One of the arena’s allures is that it is home to the Grammy Museum Experience Prudential Center, which opened in October 2017. The 8,200-square-foot area is the first Grammy Museum outpost on the East Coast, and features educational programming and interactive permanent and traveling exhibits, including a spotlight on legendary Grammy winners from New Jersey.
MTV came to the Prudential Center starting Aug. 12 to prepare the venue for the VMAs, according to Saadeh.
He adds that performers say the building is easy to work with for efficient productions, and “that bodes well for us for the future of not only driving our core business, which is the concerts and family shows – which by the way we’ve doubled concerts over the last four years from 2015 to where we are today – it bodes well for us in the future as it relates to doing more of these awards shows and TV production.”
He said instead of the 800 to 1,000 part-time jobs generated by a concert, the awards show will produce almost 1,500. The Newark Alliance usually does an economic impact analysis, in conjunction with the Greater Newark Visitors and Convention Bureau, after a major event in the city like the VMAs, according to Glover.
“But we know just anecdotally and through qualitative analysis that the hotels are booked, the businesses are excited and benefit,” she said. They “see an uptick whenever the Prudential Center is booked.”
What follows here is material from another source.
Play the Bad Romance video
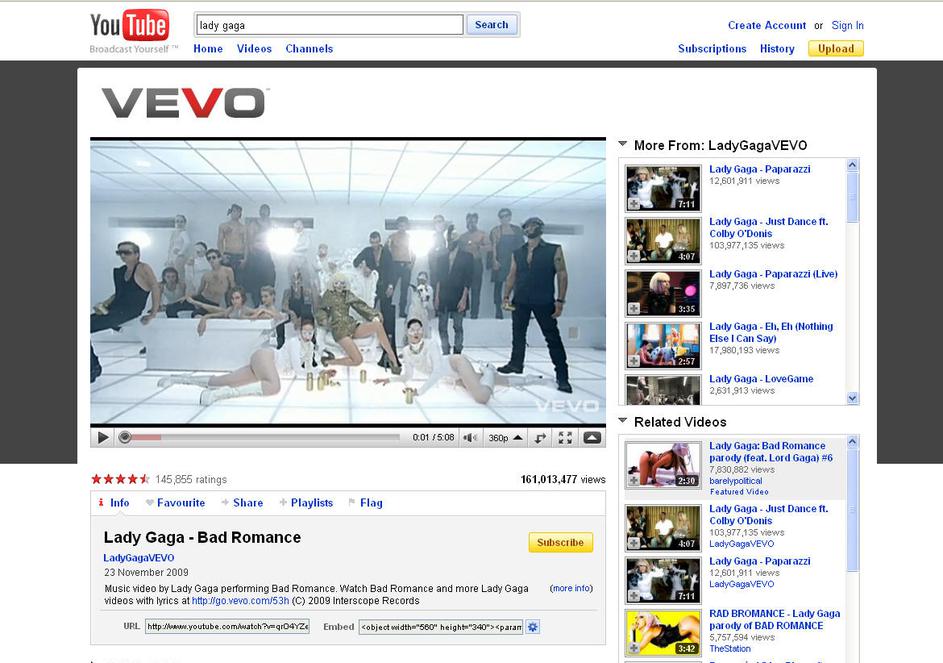 tap(102, 437)
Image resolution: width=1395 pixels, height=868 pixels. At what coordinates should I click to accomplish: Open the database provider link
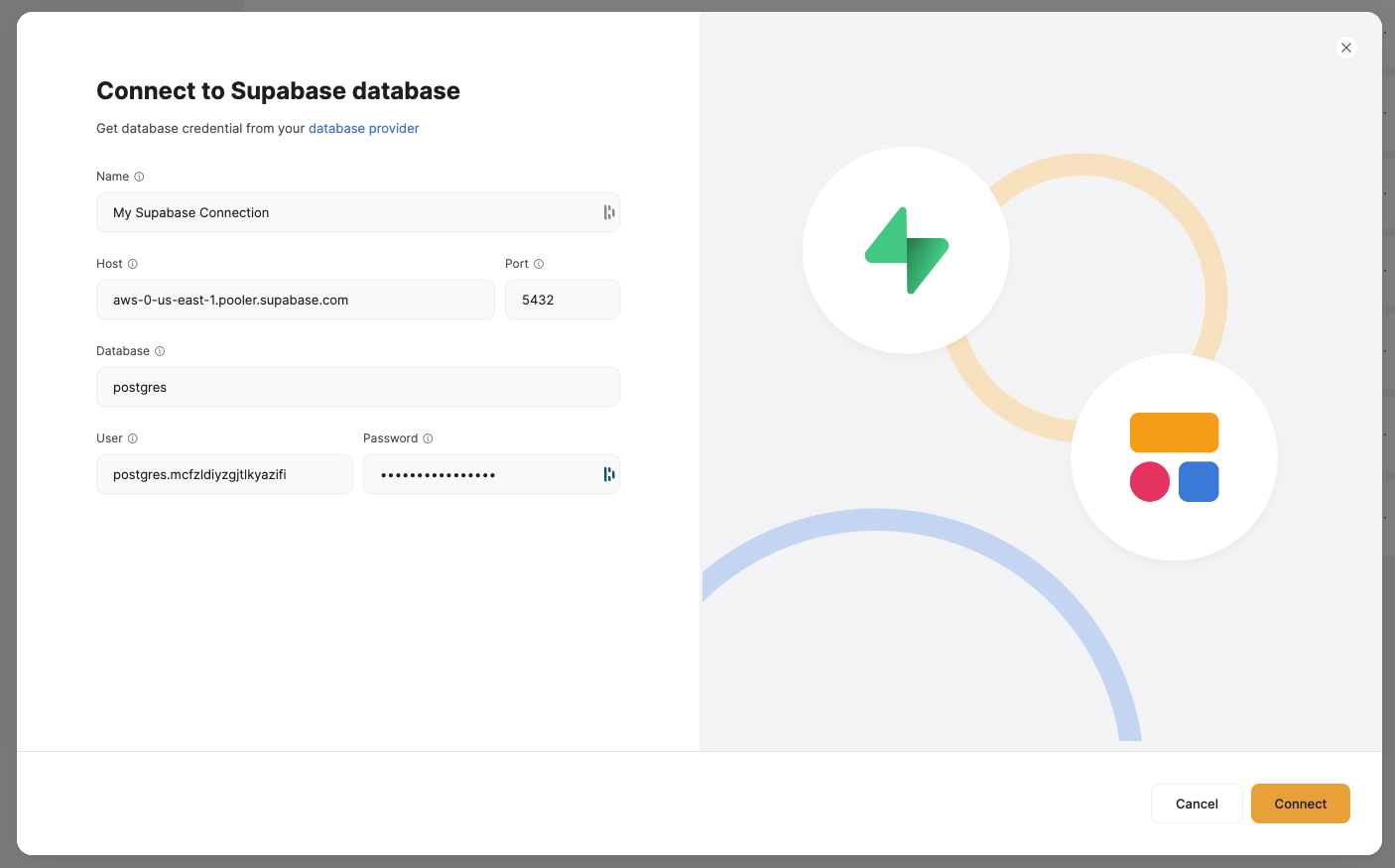coord(363,128)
Saadeh said the center has 175 events and 2 million people coming through the door. Saadeh declined to discuss any of the financial arrangements relating to MTV and the arena or the city, which is mounting a massive security effort, which includes the FBI, for the show.
Last Friday, Newark Public Safety Director Anthony Ambrose suggested that downtown businesses on Monday consider letting employees leave work early or work from home because of the street closings for the VMAs and expected traffic gridlock. He also advised anyone coming into Newark to take mass transit.
“We’d like the downtown businesses treat this like a major blizzard, except we know it’s coming a few days in advance,” Ambrose said in a statement.
Newark has hosted bigger events than the VMAs, such as Pope John Paul II’s visit in 1995 and a stop by President Bill Clinton, according to Ambrose. But he acknowledged that the VMAs will draw a lot of attention.
“All eyes will be on the event,” he said at a news conference. “All eyes will be on the city.”